* Stored records:

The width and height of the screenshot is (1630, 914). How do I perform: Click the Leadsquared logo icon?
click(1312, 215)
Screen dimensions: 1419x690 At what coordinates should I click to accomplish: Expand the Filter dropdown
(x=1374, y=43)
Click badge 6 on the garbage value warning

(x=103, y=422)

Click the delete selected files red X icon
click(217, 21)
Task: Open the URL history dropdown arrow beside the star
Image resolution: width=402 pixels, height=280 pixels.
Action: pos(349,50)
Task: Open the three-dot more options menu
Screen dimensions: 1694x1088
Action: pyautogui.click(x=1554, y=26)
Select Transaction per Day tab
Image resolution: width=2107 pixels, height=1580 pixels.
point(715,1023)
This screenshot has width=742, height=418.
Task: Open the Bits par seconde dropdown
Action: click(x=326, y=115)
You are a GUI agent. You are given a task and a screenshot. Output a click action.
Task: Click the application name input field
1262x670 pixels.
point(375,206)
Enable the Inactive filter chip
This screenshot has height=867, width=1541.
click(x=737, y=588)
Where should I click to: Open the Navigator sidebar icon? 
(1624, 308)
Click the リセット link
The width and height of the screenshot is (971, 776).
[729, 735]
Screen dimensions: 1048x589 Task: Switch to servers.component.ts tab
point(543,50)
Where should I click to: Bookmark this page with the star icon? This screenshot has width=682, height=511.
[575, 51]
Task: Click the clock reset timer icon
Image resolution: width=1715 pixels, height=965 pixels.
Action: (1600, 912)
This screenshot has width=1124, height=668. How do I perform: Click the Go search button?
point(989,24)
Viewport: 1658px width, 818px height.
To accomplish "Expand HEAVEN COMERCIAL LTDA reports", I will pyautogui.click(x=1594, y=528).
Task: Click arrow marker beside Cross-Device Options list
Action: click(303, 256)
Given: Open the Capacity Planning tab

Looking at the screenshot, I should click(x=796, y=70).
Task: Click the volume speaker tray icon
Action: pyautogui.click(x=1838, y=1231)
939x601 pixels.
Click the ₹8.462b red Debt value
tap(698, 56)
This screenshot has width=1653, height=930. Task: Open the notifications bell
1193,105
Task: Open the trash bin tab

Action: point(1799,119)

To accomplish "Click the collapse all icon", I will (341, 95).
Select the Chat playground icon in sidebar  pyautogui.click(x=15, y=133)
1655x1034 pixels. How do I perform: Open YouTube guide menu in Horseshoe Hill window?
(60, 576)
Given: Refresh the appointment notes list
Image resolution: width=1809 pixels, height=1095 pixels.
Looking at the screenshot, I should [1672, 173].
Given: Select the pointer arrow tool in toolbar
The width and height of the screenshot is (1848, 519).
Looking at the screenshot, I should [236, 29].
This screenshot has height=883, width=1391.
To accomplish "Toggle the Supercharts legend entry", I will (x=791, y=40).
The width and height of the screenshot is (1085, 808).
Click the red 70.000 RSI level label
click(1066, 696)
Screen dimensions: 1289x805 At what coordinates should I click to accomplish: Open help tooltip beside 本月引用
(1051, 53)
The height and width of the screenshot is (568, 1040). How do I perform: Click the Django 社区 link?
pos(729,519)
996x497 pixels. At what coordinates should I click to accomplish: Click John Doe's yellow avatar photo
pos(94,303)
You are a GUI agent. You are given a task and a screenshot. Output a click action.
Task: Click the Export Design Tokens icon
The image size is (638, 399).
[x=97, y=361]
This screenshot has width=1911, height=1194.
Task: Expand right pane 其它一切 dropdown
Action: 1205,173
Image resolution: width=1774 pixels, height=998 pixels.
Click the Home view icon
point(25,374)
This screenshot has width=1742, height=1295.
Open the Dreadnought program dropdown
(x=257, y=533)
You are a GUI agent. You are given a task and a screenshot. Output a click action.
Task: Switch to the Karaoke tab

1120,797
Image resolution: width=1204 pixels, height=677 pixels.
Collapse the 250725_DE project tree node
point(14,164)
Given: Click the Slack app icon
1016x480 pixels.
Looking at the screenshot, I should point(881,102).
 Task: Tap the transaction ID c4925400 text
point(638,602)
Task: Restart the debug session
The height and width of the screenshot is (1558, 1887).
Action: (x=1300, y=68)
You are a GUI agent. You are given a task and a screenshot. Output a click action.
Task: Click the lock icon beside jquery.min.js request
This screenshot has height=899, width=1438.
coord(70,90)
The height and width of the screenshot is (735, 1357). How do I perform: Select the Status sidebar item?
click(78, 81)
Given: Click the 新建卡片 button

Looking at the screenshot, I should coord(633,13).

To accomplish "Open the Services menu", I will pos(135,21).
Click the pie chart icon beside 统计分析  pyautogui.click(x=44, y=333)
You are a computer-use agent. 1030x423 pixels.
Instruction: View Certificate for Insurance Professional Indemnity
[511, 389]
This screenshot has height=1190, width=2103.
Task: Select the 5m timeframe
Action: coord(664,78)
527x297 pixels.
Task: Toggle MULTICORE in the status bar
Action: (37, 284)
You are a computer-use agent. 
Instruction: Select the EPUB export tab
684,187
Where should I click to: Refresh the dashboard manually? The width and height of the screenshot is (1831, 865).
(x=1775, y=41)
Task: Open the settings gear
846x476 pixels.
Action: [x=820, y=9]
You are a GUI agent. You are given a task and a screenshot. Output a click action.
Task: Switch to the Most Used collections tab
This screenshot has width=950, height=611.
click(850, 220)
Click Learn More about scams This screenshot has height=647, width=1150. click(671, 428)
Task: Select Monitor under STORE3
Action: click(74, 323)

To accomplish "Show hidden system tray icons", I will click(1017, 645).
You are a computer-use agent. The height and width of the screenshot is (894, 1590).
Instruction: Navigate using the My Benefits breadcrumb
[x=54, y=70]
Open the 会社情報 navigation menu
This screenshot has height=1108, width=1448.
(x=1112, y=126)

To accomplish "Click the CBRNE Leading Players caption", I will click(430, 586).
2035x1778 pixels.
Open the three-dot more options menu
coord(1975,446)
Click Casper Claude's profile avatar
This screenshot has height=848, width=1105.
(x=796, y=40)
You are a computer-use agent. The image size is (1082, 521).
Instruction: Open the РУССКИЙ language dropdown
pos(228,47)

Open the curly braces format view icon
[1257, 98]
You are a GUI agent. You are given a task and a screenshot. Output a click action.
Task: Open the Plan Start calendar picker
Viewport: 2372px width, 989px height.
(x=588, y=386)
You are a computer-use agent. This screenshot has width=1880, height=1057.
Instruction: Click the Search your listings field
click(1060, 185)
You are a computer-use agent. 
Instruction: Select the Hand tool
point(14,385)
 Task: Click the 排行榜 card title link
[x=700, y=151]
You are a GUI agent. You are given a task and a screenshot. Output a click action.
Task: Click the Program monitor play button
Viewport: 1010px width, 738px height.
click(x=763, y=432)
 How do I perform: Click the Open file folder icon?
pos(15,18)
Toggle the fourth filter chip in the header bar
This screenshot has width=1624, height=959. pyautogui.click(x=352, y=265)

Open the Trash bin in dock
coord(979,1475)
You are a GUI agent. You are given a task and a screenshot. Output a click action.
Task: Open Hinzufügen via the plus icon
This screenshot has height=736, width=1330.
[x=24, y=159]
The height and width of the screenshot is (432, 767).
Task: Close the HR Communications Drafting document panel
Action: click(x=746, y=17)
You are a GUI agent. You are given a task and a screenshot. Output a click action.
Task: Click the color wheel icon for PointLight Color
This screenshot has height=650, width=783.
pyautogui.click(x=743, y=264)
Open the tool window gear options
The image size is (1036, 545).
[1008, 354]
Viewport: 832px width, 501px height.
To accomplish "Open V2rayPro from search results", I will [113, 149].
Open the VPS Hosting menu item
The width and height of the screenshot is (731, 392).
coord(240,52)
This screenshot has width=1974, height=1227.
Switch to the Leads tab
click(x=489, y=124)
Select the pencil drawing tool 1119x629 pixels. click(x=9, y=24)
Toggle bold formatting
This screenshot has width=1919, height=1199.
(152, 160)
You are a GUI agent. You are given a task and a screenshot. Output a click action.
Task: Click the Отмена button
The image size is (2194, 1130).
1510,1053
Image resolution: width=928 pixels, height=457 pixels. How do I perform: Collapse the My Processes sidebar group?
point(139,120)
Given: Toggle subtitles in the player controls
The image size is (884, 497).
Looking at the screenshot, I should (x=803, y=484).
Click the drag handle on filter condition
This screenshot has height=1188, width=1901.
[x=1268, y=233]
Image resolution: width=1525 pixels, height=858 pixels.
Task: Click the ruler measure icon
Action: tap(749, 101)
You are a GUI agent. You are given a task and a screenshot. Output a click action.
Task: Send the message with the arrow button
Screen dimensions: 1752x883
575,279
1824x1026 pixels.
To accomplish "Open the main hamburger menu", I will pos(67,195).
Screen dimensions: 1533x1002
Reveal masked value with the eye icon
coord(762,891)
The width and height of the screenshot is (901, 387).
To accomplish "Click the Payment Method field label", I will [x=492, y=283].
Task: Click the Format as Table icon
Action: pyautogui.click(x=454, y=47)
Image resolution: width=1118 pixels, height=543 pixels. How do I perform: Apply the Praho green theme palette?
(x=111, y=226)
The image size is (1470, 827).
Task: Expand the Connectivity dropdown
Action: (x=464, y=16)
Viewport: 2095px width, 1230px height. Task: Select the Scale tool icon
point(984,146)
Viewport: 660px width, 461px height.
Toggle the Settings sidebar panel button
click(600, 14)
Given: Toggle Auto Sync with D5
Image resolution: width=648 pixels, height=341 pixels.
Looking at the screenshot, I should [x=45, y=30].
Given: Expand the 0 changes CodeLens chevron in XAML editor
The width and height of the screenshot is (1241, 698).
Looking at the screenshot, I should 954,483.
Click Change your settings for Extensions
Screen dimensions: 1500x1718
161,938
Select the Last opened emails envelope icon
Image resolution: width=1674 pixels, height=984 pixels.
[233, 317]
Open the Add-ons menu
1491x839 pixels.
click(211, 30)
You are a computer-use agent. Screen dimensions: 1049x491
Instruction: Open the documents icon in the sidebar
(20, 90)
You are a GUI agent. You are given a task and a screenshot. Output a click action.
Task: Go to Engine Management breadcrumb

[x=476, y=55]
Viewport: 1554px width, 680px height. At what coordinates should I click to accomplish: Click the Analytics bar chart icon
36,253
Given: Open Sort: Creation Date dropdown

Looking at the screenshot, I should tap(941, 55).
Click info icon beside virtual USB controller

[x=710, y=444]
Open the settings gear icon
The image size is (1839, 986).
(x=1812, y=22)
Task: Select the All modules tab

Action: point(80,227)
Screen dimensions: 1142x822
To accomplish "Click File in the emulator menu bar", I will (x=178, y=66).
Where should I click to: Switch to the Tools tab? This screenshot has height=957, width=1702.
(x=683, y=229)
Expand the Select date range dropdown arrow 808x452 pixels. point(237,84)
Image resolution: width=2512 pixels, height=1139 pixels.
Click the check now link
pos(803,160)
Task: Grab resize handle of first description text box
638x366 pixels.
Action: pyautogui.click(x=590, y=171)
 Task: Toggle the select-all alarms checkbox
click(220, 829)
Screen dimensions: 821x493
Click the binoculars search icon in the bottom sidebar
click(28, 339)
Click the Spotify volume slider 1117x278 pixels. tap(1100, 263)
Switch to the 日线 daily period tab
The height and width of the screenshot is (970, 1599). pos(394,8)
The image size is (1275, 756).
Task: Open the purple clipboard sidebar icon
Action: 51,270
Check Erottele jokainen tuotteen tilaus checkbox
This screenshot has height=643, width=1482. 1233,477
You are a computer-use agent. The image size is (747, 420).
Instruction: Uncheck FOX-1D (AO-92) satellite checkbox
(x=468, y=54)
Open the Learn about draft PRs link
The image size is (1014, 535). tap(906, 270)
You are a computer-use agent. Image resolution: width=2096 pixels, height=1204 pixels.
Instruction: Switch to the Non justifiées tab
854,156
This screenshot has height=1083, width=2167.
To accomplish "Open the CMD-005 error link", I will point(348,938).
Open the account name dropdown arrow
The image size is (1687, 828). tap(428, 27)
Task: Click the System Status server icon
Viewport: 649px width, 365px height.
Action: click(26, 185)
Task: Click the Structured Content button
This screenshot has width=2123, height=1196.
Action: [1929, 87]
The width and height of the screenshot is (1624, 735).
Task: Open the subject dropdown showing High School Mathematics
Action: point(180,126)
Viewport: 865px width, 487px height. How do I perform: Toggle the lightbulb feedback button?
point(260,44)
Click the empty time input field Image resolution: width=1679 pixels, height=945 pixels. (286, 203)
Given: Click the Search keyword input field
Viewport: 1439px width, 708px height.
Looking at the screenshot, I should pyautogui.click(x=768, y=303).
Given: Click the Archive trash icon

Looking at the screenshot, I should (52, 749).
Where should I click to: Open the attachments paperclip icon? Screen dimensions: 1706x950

* ASSIGNMENT:
Transcribe exactly, and only, the lines from the opening line of the records through the line containing "Viewport: 1658px width, 818px height.".

* WRITTEN ANSWER:
The width and height of the screenshot is (1630, 914). How do I perform: Click the Leadsquared logo icon?
click(1312, 215)
Screen dimensions: 1419x690 At what coordinates should I click to accomplish: Expand the Filter dropdown
(x=1374, y=43)
Click badge 6 on the garbage value warning

(x=103, y=422)

Click the delete selected files red X icon
click(217, 21)
Task: Open the URL history dropdown arrow beside the star
Image resolution: width=402 pixels, height=280 pixels.
Action: pos(349,50)
Task: Open the three-dot more options menu
Screen dimensions: 1694x1088
Action: pyautogui.click(x=1554, y=26)
Select Transaction per Day tab
Image resolution: width=2107 pixels, height=1580 pixels.
point(715,1023)
This screenshot has width=742, height=418.
Task: Open the Bits par seconde dropdown
Action: click(x=326, y=115)
You are a GUI agent. You are given a task and a screenshot. Output a click action.
Task: Click the application name input field
1262x670 pixels.
point(375,206)
Enable the Inactive filter chip
This screenshot has height=867, width=1541.
click(x=737, y=588)
Where should I click to: Open the Navigator sidebar icon? 
(1624, 308)
Click the リセット link
The width and height of the screenshot is (971, 776).
[729, 735]
Screen dimensions: 1048x589 Task: Switch to servers.component.ts tab
point(543,50)
Where should I click to: Bookmark this page with the star icon? This screenshot has width=682, height=511.
[575, 51]
Task: Click the clock reset timer icon
Image resolution: width=1715 pixels, height=965 pixels.
Action: (1600, 912)
This screenshot has width=1124, height=668. How do I perform: Click the Go search button?
point(989,24)
Viewport: 1658px width, 818px height.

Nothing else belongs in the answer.